Fri Nov 9 10:00:14 PST 2007

On Fri, 9 Nov 2007, Larry Stewart wrote:

> The flaw in this argument is that a slower clock design can use the same 
> small transistors and the same current state of the art processes and it will 
> use many fewer transistors to get its work done, thus using very much less 
> power.  Our 1 GF core is 600 milliwatts, for example.
> Even after adding all the non-core stuff - caches, memory controllers, 
> interconnect, main memory, and all overhead, it is still around 3 watts per 
> GF.

I think that you have to take as granted (I did say it explicitly and in
some detail) "in a processor family".  So comparing apples to oranges
doesn't work, comparing apples to apples of roughly the same age and
stepping does work within reason, comparing old apples to brand new
remasked apples doesn't work.  I noted that a naive power scaling
argument applied to, say, the 8088 (or more fairly, the Pentium Pro)
would have modern processors using enough power inside a chassis sized
space to ignite a thermalnuclear fusion process, or something like that
(just kidding -- more like as hot as an electrical arc or thereabouts,
probably far away from the fusion threshold:-).  Lessee, 5 MHz to
roughly 5 GHz, a thousandfold, transistor count several orders of
magnitude up (don't really know how many, but the CACHE on a modern CPU
is many powers of two larger than the ENTIRE MEMORY of my first IBM PC,
which in turn was big compared to the e.g. IBM 5100.

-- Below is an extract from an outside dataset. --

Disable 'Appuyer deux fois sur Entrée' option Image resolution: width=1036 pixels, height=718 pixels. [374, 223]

So nobody would argue that a completely different processor, especially
a new design, might have completely different power features than one
being discussed.  Even comparing AMD's and Intel's binary compatible
processors is dicey.  Different is different.

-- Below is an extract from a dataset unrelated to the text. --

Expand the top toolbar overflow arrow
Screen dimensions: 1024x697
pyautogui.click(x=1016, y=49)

However, within a processor family, within some reasonable morphs of the
original stepping and chip layout, higher clocks usually consume less
power per cycle than lower clocks both because of the more or less fixed
overhead and because if they didn't, you'd exceed the practical limit of
power dissipation Jim and I both mentioned (Jim in detail).  So as each
processor family ramps up clock, it does so subject to a number of
constraints -- has to fit on a socket in a standard packaging.  Has to
accept a fairly standard mass market cooler.  Can't generate more than X
watts (ballpark 100, although of course people shoot for "as little as
possible") per package.  Can't radiate too much EM energy.  Can't
cross-couple radiated energy (constraints on the internal layout,
sharpness of corners, length of parallel runs).  Probably lots more that
I don't know about.

>> In ADDITION to this is the fact that the processor has to live in a
>> house of some sort, and the house itself adds per processor overhead.
>> This overhead is significant -- typically a minimum of 10-20 W,
>> sometimes as much as 30-40 (depending on how many disks you have, how
>
> This factor does not scale this way!  With low power processors, you can pack 
> them together, without the endless support chips, you
> can use low power inter-chip signalling, you can use high efficiency power 
> supplies with their economies of scale.  If you look inside
> a PC there are two blocks doing useful work - memory and CPUs, and a whole 
> board full of useless crap.  Look inside a machine designed
> to be a cluster and there should be nothing there but cpus and memory.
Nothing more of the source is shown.